It is true that the aforesaid two English decisions were cases of injuries, but the principle as spelt out is equally applicable in cases of death. The English Court held that any money coming under the contract of insurance, it would be unjust and unreasonable to hold that the money which he prudently spent: on premiums, the benefit from it should enure to the benefit of the tortfeasor. To this, we fully endorse. Under the life insurance, in case one lives upto the time of maturity, after paying full premium he receives the assured money back, based on the terms of the contract. In fact, he receives less than the total premium paid. It is for this gain to the insurer it is obliged to pay to the extent the sum assured; to the claimant in case of injury or death under the contract. In other words, payable only on the contingency as referred, if the contingency of injury or death does not happen, the insurer is the gainer as it receives more under premium than to pay on maturity of the policy, and in case contingency occurs the claimant, the gainer as he receives the amount even before paying the full premiums and the gain is to the proportion of the balance unpaid premium, whether it is injury or death. A Large number of persons, under the policy may live upto the maturity of policy by paying full premium and the contingency of injury or death may not happen. On each of such. matured policies. Life Insurance Corporation has their gain in mind enters into its business, to offer to the policy holders in term, in case of happening of the said contingency to pay the full amount assured, if it takes place earlier, without paying the full premium. It is this game of gain or loss the Life Insurance Corporation enters into the contract. This fact is revealed by the Preamble of the Life Insurance Corporation Act, 1956 {Act No. 31 of 1956), quoted hereunder:
"An Act to provide for the Nationalisation of life insurance business in India by transferring all such business to a Corporation established for the purpose and to provide for the regulation, and control of the business of the Corporation and for matters connected therewith or incidental thereto."

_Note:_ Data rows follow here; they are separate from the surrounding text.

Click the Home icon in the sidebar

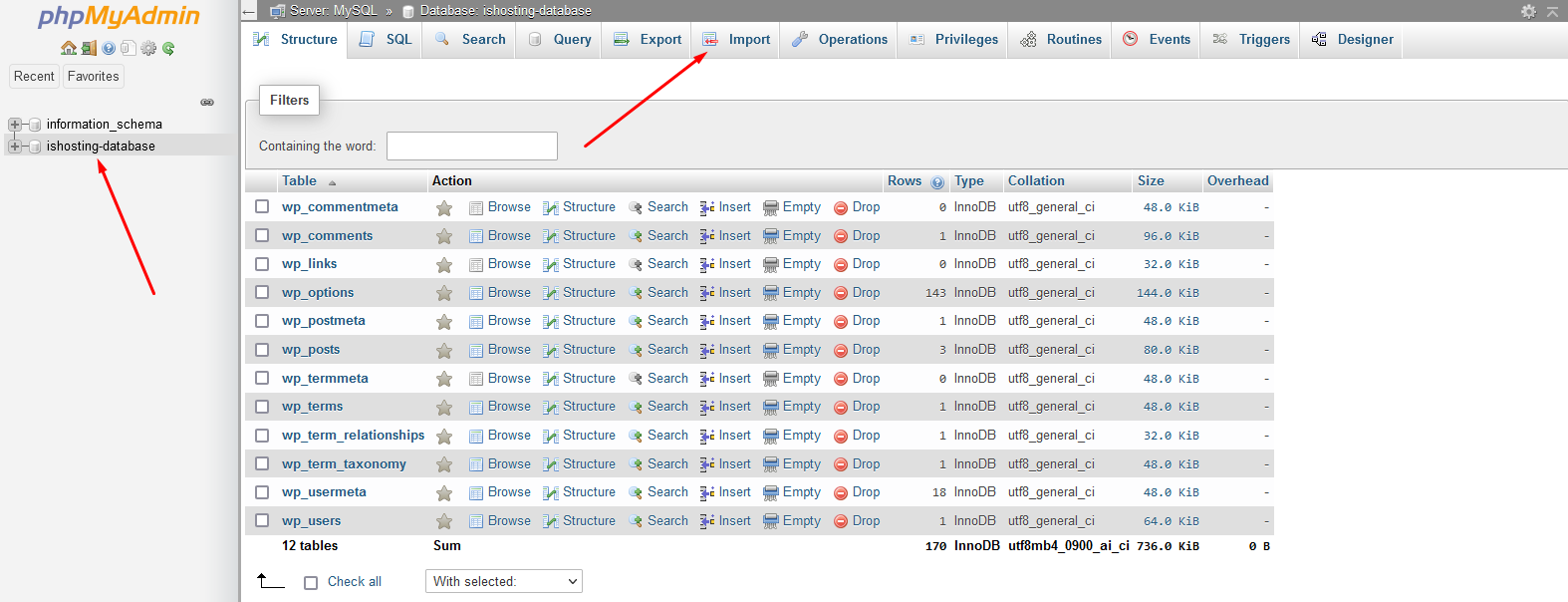[x=68, y=48]
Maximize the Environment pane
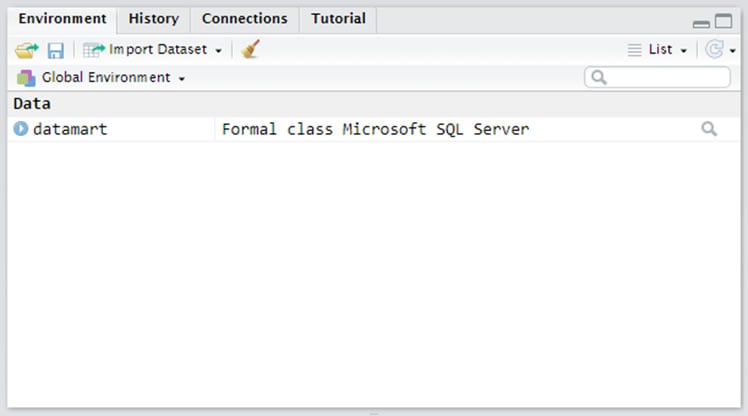Screen dimensions: 748x416 [723, 21]
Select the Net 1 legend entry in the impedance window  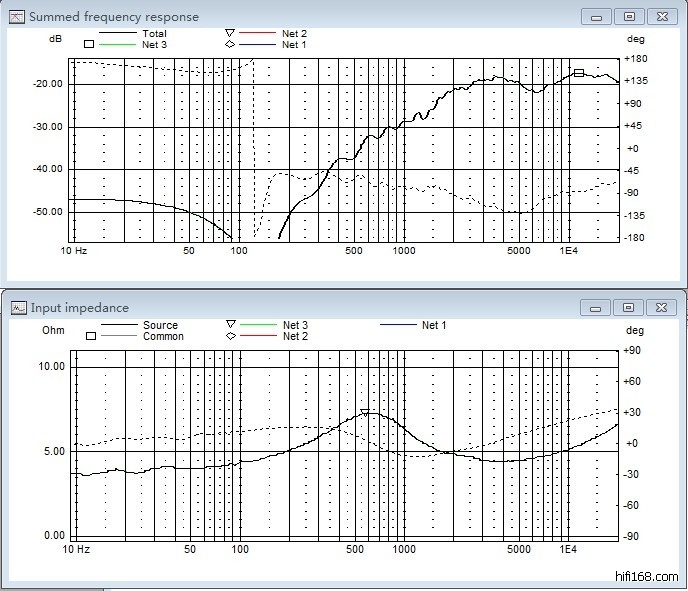(433, 325)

Many invest through this policy for variety of reasons, maybe, to secure the sum for himself as forced saving, maybe, as in India, for deduction towards his income-tax liability, to secure loan by himself in case needed on a meagre interest for building his residence or to secure sum in case of happening of the said contingencies etc.. He enters into this contract with an open eye, as an act of wisdom, of course, not towards the gain to the tortfeasor. The English Court expressing concern on this aspect in the aforesaid decision recorded; "why should the plaintiff be left worse off than if he had never insured". Thus, the interpretation of deduction of life insurance would result" into the gain to the wrong doer in proportion to the higher scale of premium paid by the insured for no contribution of bus and loss to the claimant in proportion to the higher scale of premium paid, as he would have received the compensation amount without payment of any premium. Before we proceed to decide the question raised, it is necessary to refer to the decision of this Court in Gobald Motor case (supra) which is the foundation of the decision in Jaikumar (supra). The passage relied upon is quoted hereunder:-
"Only by balancing on the one hand the loss to the claimants of the further pecuniary benefit and on the other any pecuniary advantage which from whatever source comes to them by reason of the death, that is. the balance of Loss and gain to a dependant by the death must be ascertained... "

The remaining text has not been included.